(Saved entries)
=== Section Start ===
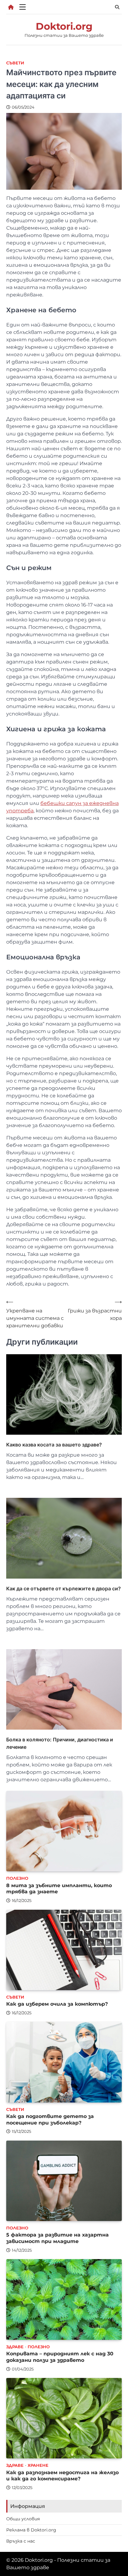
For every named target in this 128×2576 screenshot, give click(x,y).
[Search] (117, 7)
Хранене (38, 2465)
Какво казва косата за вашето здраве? (54, 1444)
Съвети (15, 63)
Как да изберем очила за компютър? (57, 2004)
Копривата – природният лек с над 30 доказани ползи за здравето (59, 2357)
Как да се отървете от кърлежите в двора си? (63, 1588)
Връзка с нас (20, 2541)
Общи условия (23, 2519)
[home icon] (11, 7)
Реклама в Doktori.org (31, 2530)
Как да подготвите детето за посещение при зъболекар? (50, 2119)
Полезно (17, 1878)
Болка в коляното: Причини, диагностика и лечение (59, 1743)
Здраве (15, 2347)
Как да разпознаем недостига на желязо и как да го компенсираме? (62, 2476)
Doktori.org (64, 26)
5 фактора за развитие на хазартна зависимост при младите (57, 2238)
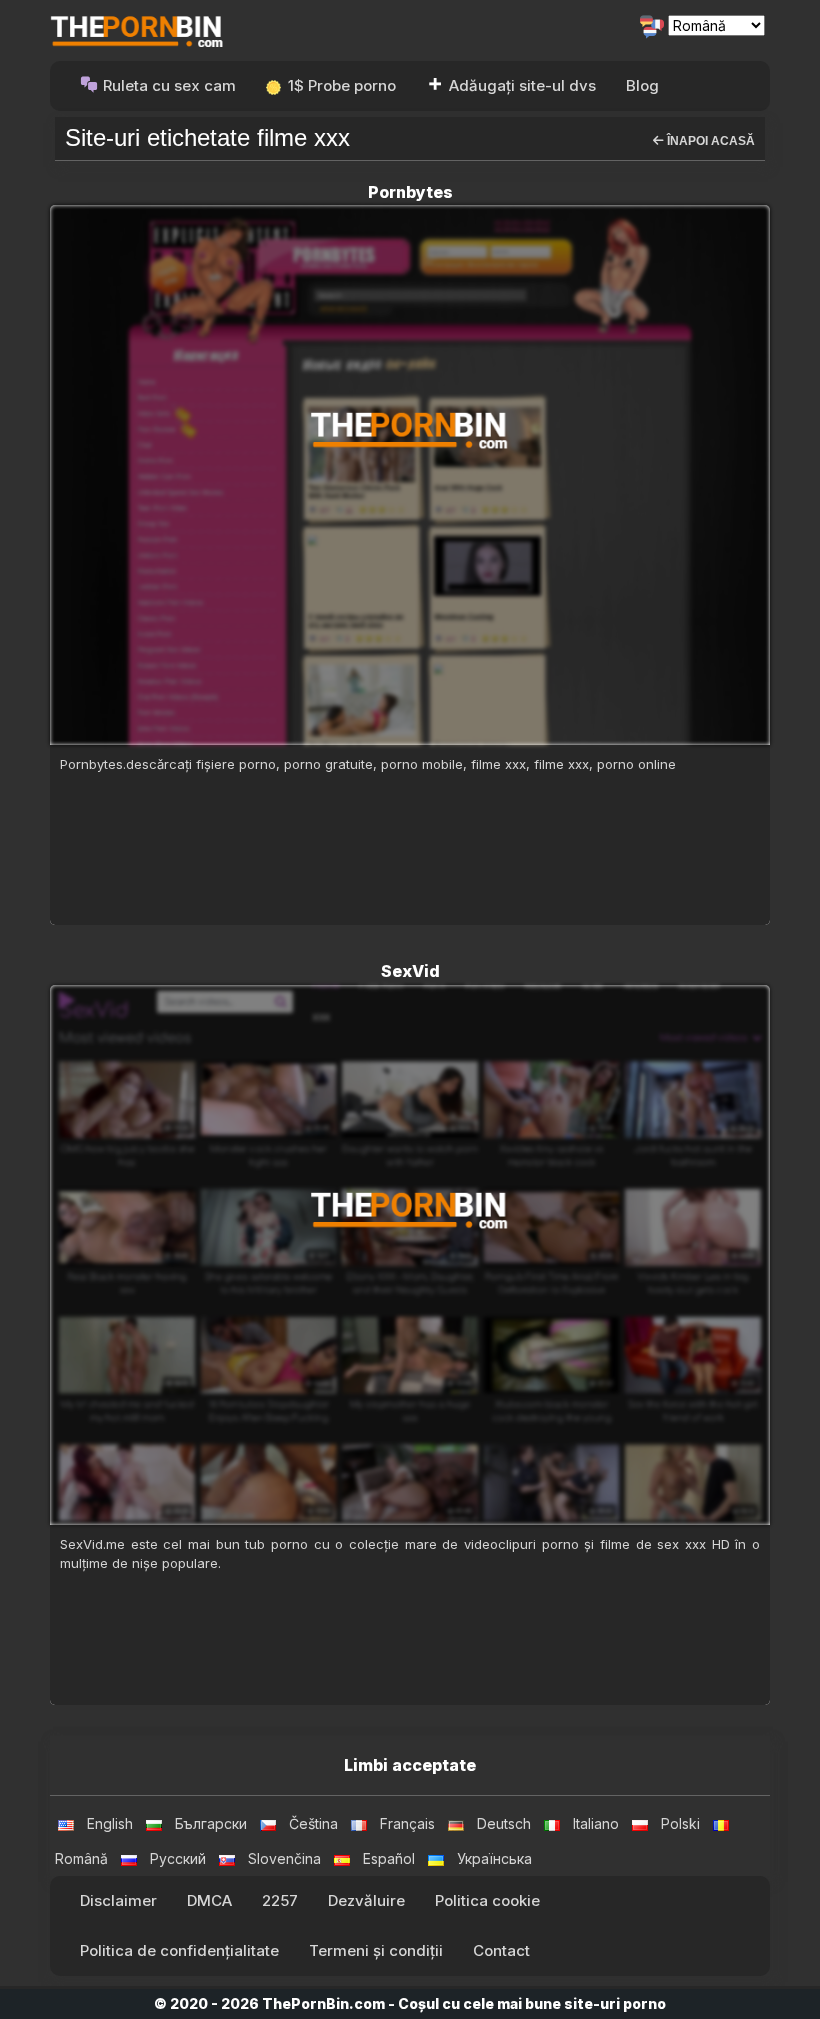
=== Section End ===
Every entry is to be transcribed exactly, but the pictures are to be left out.

For every named target in this 128×2576 screenshot, give click(x,y).
[Search] (117, 7)
Хранене (38, 2465)
Какво казва косата за вашето здраве? (54, 1444)
Съвети (15, 63)
Как да изберем очила за компютър? (57, 2004)
Копривата – природният лек с над 30 доказани ползи за здравето (59, 2357)
Как да се отървете от кърлежите в двора си? (63, 1588)
Връзка с нас (20, 2541)
Общи условия (23, 2519)
[home icon] (11, 7)
Реклама в Doktori.org (31, 2530)
Как да подготвите детето за посещение при зъболекар? (50, 2119)
Полезно (17, 1878)
Болка в коляното: Причини, диагностика и лечение (59, 1743)
Здраве (15, 2347)
Как да разпознаем недостига на желязо и как да го компенсираме? (62, 2476)
Doktori.org (64, 26)
5 фактора за развитие на хазартна зависимост при младите (57, 2238)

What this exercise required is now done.